Se olharmos para o discurso — se é que se pode falar assim daquelas manifestações verbais cabíveis aos primatas — dos que lideram nações, e lermos um conto de qualquer um dos três sagrados doentes dos quais Barthes cuidou em meu misto de sonho e pesadelo — veremos a distância jurássica entre eles. Trata-se de civilização ou barbárie. É como se Marcel Proust, James Joyce e Guimarães Rosa perdessem seus nomes nesse sonho homérico, dantesco, bardólatra. Os três são, agora, o que não se tem mais: linguagem.
Para encerrar este painel onírico, voltemos aos quatro personagens de que tratamos até aqui. Na crueldade de assistir ao espetáculo das moléstias da qual todos fugiam, suspeitava-se que Barthes descobrira não a cura, mas todo o sistema de funcionamento do caso e seus atores.
Não poderia — não queria? — criar um antídoto, mas um controle, preservando a vida do três que se deram para o mundo nos livros que criaram, nas dores e prazeres espontâneos a que se submeteram, não para melhorarem o mundo — um escritor de verdade não escreve para isso. O escritor escreve por ele, para ele, e como consequência, aumenta o mundo.
Porém Barthes escolheu o sacrifício final dos enfermos geniais e geniosos, para depois compartilhar algum saber a respeito dos procedimentos das bactérias, vírus e microvírus que atingiram os autores. Se achou uma cura, jamais a revelaria, e sim a esconderia. Nesse gesto egoísta ou inclassificável, a sua maior moléstia mental apareceria: era Barthes, como todo crítico, vítima de um sadismo incontrolável. Seria capaz de matar um rato lentamente, cortando-lhe as patas, aproximando-o e o afastando de uma chama de vela. Contemplação da agonia, não a vingança no gesto repetitivo de simplesmente matar. A imaginação da angústia de influências, riscos e rabiscos, reescritas e remendos. A palavra buscando conciliação com o mundo por meio da luta, não para o melhorar, repito, mas para estancar a fobia de não nomear, e consequentemente o mundo aumentar.

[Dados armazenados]
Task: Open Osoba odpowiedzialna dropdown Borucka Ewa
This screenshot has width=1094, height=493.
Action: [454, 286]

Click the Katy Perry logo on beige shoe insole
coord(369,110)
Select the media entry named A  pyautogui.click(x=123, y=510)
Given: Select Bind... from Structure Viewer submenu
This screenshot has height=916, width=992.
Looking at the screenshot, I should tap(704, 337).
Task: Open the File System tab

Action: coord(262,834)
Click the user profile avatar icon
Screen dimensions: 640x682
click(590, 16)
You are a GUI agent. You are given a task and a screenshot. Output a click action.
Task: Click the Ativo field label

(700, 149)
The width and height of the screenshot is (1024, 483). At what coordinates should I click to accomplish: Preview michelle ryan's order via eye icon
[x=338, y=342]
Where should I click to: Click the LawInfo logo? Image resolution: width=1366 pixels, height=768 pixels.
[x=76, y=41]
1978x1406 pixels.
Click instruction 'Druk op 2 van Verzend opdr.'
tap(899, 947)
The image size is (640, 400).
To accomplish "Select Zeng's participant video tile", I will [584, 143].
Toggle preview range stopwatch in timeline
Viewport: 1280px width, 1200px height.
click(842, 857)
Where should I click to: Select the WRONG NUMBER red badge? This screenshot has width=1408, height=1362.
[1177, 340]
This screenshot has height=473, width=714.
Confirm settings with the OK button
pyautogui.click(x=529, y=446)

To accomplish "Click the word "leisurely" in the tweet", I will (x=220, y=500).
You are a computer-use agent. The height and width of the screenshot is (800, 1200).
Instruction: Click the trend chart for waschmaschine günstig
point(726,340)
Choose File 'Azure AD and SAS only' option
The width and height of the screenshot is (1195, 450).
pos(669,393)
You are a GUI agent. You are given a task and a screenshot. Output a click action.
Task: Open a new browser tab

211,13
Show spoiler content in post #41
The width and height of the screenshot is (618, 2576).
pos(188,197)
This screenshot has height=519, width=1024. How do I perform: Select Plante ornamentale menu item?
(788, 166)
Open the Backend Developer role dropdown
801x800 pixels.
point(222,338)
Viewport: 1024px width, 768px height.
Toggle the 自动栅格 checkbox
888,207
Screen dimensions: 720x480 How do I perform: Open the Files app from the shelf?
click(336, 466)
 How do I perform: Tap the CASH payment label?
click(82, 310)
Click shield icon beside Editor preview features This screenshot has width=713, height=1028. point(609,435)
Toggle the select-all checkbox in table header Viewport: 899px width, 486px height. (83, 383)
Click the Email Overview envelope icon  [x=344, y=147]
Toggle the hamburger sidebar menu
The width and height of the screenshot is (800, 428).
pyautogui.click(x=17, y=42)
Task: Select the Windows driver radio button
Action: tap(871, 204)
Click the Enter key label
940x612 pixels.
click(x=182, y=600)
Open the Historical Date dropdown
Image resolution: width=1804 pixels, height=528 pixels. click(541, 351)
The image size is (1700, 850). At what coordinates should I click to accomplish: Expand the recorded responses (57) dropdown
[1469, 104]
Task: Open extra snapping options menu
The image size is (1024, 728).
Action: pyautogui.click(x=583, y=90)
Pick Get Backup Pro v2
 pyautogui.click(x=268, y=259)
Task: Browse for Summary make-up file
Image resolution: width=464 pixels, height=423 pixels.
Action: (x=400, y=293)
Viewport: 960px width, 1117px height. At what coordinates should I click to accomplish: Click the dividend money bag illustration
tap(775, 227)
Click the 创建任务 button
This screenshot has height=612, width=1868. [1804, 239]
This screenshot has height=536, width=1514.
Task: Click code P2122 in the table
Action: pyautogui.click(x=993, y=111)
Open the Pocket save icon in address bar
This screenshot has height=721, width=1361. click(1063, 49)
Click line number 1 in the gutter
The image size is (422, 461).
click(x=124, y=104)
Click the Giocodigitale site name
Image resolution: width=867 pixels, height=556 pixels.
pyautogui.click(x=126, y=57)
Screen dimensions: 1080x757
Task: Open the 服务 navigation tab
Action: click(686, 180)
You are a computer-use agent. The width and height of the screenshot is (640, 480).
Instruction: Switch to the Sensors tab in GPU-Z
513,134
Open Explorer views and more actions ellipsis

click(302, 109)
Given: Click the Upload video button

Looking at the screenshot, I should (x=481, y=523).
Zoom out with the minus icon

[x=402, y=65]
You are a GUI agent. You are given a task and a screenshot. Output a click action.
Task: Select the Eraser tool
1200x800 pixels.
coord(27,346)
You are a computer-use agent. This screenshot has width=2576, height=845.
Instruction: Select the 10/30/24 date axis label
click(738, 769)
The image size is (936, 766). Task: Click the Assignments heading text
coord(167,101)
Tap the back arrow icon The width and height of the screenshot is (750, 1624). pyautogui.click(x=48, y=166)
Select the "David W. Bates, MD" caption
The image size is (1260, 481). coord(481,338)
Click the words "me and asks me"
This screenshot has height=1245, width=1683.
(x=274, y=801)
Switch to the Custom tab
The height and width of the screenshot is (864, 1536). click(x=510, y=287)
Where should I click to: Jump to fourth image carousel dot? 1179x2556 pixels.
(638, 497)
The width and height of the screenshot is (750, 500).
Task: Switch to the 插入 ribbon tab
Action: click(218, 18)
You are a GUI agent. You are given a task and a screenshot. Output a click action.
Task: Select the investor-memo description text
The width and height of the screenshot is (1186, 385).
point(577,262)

**Sua tarefa**
Dê continuidade ao trecho sobre Barthes e os três escritores enfermos, começando logo após a última frase apresentada.

**Resposta da tarefa**
Nesse pesadelo insone, um “gran finale”. O médico cruel, incapaz de amar o indivíduo por amar a humanidade, entregou-se à linguagem por cedo perceber que ela nos diferencia de tudo o que existe no mundo: um homem só “é” porque se sabe no tempo e espaço, e sem a linguagem, nasceria, cresceria, reproduziria e morreria.
Não temos compêndios a respeito da história dos cães, gatos, pássaros: nada muda para eles. É possível pensar a relação do homem com eles, na medida em que o homem, nomeando-os, domesticou-os, fez e faz uso deles. Por isso a literatura é a própria vida, é a vida realmente vivida, pois é a mais potente, não em comover — esse poder é da música —, mas sem dúvida é a que mais informa, pois, forma.
Não é a mais bela, nem a mais emotiva, nem a que demanda mais materiais e infraestrutura, nada disso; porém é incontornável o fato de que é ela, a Literatura, a mais sábia das artes, pois o tempo humano só se torna humano quando pode ser narrado.
O dr. Barthes faria, nesse sonho/pesadelo/orgasmo do inconsciente, um único fármaco. Um remédio cuja bula desorientaria o leitor. Não por ser obscura, mas por ser clara em demasia. Belamente cruel, seu remédio mais famoso teria, no início e no final da sua bula, não uma orientação, mas uma questão: “Por onde começar?”